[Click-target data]
------------------------

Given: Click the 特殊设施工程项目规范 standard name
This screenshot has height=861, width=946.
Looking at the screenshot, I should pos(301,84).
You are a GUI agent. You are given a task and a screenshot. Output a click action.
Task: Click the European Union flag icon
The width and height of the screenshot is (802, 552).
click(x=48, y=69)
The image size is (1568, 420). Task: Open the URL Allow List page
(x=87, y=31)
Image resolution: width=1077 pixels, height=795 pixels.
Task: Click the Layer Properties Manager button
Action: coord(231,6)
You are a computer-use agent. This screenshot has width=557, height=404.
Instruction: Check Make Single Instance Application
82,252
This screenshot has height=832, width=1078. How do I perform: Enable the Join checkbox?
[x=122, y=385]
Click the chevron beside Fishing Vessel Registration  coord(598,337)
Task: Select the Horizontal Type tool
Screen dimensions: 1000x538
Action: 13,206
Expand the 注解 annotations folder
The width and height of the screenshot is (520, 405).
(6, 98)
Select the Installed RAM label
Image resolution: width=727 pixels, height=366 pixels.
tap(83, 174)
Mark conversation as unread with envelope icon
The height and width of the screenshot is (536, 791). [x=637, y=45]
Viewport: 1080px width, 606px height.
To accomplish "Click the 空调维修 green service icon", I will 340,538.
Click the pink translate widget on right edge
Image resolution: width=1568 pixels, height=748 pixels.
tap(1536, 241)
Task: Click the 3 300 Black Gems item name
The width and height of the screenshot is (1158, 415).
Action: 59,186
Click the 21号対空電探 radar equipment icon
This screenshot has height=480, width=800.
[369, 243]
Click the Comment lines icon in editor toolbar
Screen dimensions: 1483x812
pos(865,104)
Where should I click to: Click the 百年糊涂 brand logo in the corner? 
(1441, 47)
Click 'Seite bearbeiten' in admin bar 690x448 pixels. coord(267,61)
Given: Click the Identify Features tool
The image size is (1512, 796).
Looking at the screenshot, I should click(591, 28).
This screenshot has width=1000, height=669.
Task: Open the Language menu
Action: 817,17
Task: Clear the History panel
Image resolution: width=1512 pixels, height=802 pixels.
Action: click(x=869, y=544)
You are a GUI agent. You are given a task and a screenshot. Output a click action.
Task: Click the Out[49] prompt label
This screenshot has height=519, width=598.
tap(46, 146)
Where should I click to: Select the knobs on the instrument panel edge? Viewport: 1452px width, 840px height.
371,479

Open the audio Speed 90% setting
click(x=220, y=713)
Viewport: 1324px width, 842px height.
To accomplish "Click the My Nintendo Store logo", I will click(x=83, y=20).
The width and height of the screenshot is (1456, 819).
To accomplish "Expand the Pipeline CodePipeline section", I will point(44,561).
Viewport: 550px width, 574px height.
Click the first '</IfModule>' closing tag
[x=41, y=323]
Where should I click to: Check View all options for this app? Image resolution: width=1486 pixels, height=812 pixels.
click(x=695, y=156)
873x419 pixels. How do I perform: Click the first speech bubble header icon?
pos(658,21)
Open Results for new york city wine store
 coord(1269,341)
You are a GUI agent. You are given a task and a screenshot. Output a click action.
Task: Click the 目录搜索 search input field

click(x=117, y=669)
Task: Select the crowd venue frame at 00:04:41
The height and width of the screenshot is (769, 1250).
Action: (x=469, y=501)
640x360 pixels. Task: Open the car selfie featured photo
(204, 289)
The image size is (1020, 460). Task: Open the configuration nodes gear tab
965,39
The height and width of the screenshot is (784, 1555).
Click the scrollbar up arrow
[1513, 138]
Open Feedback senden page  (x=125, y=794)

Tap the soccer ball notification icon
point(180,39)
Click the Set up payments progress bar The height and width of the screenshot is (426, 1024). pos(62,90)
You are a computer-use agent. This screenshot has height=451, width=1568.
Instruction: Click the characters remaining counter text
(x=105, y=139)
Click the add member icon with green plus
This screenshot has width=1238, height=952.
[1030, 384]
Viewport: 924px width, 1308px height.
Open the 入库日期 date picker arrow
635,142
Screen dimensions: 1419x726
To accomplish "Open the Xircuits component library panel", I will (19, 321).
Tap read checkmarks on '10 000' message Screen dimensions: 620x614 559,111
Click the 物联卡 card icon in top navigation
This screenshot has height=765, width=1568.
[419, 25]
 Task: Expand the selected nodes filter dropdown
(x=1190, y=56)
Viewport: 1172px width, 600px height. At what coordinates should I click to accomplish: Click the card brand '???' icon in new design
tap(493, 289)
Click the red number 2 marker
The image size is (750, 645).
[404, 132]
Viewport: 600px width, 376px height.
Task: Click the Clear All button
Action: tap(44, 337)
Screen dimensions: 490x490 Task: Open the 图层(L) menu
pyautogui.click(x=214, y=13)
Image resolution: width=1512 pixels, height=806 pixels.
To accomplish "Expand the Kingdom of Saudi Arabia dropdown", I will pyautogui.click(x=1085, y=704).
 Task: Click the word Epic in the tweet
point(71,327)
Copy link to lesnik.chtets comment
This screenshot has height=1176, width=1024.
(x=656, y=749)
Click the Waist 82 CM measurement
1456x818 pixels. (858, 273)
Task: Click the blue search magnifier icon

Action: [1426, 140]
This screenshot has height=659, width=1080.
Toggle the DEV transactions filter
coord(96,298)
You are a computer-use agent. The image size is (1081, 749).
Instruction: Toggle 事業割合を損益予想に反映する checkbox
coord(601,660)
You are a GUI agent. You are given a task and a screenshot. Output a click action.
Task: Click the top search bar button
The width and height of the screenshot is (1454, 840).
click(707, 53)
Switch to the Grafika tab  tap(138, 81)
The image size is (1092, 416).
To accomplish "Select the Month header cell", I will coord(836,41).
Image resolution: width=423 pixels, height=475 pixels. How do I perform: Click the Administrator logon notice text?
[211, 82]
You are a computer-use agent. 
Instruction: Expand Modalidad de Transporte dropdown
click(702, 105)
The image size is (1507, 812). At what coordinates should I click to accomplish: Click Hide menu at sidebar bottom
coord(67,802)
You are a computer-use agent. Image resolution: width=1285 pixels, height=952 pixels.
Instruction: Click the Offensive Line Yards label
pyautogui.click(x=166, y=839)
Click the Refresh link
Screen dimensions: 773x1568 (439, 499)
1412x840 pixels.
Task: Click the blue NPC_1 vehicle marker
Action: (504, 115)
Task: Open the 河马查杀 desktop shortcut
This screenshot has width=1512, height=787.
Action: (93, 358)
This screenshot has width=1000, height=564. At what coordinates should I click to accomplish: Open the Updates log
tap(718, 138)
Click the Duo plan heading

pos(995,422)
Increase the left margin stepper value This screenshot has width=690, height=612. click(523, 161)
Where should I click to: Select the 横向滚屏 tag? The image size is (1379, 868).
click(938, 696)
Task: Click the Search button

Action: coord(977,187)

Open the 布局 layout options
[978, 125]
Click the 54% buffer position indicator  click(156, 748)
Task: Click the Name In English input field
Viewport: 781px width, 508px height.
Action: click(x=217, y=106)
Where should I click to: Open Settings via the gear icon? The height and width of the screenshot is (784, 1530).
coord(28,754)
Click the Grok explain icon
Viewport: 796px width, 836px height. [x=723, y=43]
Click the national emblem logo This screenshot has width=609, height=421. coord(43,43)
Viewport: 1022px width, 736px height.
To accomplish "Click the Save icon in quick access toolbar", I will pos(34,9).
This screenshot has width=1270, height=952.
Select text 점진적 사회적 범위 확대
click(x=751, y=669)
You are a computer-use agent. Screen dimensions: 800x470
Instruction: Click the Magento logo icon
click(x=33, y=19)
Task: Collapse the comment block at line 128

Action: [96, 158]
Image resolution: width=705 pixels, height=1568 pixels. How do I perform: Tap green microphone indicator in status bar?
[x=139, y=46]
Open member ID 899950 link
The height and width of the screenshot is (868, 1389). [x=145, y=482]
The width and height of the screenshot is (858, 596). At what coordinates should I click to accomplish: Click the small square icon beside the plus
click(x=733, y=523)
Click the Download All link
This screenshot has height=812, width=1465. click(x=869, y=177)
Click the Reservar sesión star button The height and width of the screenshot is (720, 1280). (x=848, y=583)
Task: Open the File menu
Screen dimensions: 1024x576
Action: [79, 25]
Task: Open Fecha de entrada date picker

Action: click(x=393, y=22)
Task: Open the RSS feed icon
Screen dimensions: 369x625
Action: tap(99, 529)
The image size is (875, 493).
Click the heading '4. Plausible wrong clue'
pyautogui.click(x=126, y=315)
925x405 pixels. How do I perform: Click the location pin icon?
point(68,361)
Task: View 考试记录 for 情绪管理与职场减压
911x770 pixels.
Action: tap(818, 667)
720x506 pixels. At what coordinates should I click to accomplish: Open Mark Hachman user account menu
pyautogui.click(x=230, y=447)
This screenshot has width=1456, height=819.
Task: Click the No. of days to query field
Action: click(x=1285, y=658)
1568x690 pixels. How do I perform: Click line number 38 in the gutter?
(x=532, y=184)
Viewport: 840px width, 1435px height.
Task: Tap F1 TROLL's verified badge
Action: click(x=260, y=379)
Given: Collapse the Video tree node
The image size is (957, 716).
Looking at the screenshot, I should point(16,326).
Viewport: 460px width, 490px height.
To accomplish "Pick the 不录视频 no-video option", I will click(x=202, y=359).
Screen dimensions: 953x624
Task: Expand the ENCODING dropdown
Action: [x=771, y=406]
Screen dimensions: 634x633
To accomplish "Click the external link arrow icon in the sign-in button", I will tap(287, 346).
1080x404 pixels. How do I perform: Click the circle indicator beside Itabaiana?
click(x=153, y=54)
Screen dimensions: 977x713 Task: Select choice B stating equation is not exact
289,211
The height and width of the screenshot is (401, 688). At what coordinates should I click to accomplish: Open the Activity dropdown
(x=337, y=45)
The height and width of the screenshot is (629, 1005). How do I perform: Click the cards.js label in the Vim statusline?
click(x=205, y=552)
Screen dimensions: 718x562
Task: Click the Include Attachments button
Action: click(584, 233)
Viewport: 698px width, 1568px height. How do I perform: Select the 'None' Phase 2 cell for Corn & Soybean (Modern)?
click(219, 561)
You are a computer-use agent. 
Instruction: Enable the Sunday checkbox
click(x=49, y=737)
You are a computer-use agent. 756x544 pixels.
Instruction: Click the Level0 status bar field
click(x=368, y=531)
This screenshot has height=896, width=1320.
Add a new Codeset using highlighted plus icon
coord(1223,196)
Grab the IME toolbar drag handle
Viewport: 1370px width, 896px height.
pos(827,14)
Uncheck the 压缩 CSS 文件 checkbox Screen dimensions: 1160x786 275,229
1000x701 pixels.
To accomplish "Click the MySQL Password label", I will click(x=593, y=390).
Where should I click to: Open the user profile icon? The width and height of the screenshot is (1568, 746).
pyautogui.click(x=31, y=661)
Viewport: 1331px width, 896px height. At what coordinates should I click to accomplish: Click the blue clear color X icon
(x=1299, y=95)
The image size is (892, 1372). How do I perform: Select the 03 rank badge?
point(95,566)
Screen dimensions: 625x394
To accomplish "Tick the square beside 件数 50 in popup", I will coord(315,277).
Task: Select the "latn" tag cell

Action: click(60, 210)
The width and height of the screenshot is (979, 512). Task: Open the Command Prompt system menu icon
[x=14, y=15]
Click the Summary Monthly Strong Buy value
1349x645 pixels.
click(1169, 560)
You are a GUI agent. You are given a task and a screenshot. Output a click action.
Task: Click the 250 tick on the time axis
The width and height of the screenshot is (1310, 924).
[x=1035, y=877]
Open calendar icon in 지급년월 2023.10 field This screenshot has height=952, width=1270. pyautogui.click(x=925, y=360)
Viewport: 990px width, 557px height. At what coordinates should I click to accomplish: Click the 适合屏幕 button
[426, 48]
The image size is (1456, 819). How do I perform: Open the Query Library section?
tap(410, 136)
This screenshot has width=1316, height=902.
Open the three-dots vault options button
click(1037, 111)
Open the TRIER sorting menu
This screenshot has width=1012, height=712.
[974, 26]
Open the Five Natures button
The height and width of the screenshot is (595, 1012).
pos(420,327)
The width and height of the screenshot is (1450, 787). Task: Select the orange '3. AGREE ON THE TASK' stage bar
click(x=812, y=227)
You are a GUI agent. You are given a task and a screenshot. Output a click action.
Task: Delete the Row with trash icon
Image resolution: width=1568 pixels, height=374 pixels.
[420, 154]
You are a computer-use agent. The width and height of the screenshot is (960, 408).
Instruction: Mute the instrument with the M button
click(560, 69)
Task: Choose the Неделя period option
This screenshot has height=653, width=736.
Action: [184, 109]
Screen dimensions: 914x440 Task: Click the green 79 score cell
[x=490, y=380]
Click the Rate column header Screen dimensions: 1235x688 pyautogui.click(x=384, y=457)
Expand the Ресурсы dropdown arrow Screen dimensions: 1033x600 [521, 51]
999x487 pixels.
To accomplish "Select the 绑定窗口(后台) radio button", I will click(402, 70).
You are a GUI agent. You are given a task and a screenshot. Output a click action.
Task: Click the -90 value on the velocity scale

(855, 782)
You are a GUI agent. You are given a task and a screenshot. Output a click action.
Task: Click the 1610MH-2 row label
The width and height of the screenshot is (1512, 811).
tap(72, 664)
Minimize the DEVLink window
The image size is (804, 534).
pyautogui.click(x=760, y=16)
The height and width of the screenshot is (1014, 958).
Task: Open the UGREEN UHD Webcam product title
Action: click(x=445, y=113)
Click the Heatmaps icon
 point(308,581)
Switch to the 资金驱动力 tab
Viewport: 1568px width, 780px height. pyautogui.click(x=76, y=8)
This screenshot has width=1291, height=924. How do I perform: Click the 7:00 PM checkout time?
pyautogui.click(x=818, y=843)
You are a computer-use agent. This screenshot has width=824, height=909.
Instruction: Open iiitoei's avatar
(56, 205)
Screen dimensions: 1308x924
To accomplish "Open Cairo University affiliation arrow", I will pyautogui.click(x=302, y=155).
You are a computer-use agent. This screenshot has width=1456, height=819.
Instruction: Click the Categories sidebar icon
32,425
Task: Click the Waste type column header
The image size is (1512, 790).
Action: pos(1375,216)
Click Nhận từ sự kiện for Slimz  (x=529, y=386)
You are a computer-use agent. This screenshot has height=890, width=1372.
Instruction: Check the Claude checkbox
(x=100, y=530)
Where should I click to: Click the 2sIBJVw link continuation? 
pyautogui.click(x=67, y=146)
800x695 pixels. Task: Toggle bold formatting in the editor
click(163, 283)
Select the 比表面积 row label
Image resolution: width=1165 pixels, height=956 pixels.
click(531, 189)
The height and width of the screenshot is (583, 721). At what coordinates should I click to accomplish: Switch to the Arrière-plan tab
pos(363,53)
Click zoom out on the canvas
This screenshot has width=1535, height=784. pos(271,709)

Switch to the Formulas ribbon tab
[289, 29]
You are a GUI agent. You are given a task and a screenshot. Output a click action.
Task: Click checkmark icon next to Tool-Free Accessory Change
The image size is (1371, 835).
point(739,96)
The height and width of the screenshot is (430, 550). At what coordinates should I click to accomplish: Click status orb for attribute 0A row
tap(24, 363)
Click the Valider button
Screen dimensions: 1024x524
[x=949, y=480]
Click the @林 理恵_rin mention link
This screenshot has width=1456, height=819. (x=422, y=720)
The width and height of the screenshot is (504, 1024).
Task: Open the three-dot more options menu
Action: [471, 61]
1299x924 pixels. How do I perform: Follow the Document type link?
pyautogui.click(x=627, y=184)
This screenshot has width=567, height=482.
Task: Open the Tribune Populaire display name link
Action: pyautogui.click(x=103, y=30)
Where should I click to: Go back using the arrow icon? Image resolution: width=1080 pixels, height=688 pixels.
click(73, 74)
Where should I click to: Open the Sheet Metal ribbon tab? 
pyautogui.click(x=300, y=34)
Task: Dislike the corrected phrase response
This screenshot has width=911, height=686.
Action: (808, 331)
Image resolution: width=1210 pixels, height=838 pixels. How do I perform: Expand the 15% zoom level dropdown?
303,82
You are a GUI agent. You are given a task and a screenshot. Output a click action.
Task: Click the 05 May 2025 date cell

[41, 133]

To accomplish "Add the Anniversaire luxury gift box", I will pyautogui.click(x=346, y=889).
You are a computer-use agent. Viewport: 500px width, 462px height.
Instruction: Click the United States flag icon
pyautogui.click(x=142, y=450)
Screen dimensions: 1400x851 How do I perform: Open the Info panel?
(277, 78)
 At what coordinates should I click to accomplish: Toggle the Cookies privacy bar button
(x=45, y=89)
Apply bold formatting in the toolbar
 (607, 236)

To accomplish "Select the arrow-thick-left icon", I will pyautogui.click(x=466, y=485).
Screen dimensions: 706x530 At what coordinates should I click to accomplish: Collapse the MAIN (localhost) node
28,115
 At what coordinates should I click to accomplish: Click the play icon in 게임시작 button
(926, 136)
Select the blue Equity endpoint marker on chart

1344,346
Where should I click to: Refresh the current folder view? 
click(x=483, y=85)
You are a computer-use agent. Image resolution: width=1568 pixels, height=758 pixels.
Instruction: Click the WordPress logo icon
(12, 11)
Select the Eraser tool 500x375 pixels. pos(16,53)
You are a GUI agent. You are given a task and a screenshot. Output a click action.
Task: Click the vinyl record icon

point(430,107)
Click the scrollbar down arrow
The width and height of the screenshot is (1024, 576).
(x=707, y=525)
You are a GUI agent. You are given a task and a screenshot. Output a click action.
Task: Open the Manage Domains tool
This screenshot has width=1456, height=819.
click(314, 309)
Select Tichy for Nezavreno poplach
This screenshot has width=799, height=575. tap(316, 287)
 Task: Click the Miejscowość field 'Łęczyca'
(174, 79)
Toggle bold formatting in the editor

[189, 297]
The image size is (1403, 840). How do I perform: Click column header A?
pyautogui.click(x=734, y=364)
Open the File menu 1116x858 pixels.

------------------------

■ OBJECTIVE
Rewrite the data from the line containing "Screen dimensions: 625x394" through the line containing "Open calendar icon", replacing "popup" with "dialog" and leaving everything else unchanged.

■ OUTPUT
Screen dimensions: 625x394
To accomplish "Tick the square beside 件数 50 in dialog", I will coord(315,277).
Task: Select the "latn" tag cell

Action: click(60, 210)
The width and height of the screenshot is (979, 512). Task: Open the Command Prompt system menu icon
[x=14, y=15]
Click the Summary Monthly Strong Buy value
1349x645 pixels.
click(1169, 560)
You are a GUI agent. You are given a task and a screenshot. Output a click action.
Task: Click the 250 tick on the time axis
The width and height of the screenshot is (1310, 924).
[x=1035, y=877]
Open calendar icon in 지급년월 2023.10 field This screenshot has height=952, width=1270. pyautogui.click(x=925, y=360)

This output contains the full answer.